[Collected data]
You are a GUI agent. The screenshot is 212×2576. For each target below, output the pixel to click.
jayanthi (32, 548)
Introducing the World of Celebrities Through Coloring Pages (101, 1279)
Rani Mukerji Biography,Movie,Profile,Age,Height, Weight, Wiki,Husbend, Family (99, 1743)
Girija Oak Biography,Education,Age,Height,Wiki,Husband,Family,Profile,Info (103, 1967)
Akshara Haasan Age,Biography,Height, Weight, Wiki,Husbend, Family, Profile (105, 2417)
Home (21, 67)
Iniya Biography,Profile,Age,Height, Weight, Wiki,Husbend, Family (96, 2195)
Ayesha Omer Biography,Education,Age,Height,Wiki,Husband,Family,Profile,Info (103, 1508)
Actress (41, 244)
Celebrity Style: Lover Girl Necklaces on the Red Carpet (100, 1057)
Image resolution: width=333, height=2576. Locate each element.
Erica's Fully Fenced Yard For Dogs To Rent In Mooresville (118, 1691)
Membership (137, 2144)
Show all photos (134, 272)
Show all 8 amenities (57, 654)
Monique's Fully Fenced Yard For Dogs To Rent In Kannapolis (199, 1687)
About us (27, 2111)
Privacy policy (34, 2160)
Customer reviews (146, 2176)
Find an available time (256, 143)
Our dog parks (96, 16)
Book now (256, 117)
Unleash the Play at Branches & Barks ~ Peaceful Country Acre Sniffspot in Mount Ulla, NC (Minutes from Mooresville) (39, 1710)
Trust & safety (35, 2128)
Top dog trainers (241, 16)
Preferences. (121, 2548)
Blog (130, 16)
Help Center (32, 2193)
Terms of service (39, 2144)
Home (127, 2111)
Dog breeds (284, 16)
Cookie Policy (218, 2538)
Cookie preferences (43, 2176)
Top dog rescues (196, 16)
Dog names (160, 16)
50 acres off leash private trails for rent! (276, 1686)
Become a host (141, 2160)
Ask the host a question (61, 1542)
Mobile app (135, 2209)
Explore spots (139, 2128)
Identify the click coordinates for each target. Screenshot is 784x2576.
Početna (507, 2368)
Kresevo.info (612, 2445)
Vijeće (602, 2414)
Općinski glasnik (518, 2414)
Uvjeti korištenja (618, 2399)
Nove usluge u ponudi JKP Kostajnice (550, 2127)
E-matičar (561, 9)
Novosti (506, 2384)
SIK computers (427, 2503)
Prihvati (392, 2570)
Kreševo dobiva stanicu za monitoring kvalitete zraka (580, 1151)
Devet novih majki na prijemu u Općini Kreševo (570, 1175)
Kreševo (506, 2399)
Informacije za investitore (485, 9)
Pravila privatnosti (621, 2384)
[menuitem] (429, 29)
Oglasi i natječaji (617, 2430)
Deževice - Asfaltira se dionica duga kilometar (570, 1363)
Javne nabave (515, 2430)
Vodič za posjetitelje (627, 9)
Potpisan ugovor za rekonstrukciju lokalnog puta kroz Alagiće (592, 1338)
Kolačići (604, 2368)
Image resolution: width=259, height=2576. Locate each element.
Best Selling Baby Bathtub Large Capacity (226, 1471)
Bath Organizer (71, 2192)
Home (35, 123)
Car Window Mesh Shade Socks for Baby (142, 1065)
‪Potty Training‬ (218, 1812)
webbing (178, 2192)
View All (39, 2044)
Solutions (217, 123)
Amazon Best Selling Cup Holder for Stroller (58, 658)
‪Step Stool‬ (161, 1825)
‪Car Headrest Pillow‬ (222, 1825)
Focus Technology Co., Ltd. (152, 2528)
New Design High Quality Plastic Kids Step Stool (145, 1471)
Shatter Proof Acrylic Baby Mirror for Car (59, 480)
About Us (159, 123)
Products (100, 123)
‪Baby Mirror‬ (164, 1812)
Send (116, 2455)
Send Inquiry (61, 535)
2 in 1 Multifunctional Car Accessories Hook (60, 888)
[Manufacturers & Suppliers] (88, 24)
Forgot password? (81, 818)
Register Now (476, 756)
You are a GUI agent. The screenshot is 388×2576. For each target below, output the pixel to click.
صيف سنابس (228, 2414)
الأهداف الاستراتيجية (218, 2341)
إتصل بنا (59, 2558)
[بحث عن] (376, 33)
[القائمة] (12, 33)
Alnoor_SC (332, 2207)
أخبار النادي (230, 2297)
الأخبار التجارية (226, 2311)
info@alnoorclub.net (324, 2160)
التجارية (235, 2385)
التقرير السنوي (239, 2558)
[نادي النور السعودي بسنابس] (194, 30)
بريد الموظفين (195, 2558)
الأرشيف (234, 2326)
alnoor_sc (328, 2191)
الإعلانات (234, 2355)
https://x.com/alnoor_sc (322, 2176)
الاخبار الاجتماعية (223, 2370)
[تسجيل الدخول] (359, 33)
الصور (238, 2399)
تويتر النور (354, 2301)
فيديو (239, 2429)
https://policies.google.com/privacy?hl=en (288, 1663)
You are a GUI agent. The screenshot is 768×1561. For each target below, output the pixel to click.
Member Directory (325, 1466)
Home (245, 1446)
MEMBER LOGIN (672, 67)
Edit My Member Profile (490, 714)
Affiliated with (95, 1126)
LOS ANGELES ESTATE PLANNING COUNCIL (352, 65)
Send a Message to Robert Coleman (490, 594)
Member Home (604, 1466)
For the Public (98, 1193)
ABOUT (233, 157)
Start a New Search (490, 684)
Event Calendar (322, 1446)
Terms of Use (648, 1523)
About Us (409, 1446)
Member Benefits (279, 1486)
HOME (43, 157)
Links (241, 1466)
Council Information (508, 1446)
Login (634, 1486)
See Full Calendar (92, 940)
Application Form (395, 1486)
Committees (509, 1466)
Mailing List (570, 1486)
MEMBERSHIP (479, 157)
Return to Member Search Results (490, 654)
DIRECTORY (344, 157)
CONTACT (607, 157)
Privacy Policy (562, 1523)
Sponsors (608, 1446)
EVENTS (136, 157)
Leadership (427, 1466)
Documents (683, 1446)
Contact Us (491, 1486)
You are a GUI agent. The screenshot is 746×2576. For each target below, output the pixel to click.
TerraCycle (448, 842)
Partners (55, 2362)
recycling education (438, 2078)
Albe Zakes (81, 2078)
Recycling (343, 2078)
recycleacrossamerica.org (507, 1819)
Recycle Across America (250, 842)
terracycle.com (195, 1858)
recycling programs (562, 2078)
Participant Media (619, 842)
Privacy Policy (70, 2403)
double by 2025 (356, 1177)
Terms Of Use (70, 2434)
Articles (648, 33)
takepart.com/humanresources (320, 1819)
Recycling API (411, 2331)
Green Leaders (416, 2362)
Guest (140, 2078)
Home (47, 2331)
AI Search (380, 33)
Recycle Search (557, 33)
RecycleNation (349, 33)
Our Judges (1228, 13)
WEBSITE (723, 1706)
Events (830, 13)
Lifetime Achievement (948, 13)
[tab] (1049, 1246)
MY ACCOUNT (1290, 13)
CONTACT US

TASK ITEM: Only the lines above starting at the line that holds "Devet novih majki" and ending at the line that holds "Focus Technology Co., Ltd. (152, 2528)" are to be repeated, exactly and in full.

ANSWER BOX:
Devet novih majki na prijemu u Općini Kreševo (570, 1175)
Kreševo (506, 2399)
Informacije za investitore (485, 9)
Pravila privatnosti (621, 2384)
[menuitem] (429, 29)
Oglasi i natječaji (617, 2430)
Deževice - Asfaltira se dionica duga kilometar (570, 1363)
Javne nabave (515, 2430)
Vodič za posjetitelje (627, 9)
Potpisan ugovor za rekonstrukciju lokalnog puta kroz Alagiće (592, 1338)
Kolačići (604, 2368)
Image resolution: width=259, height=2576. Locate each element.
Best Selling Baby Bathtub Large Capacity (226, 1471)
Bath Organizer (71, 2192)
Home (35, 123)
Car Window Mesh Shade Socks for Baby (142, 1065)
‪Potty Training‬ (218, 1812)
webbing (178, 2192)
View All (39, 2044)
Solutions (217, 123)
Amazon Best Selling Cup Holder for Stroller (58, 658)
‪Step Stool‬ (161, 1825)
‪Car Headrest Pillow‬ (222, 1825)
Focus Technology Co., Ltd. (152, 2528)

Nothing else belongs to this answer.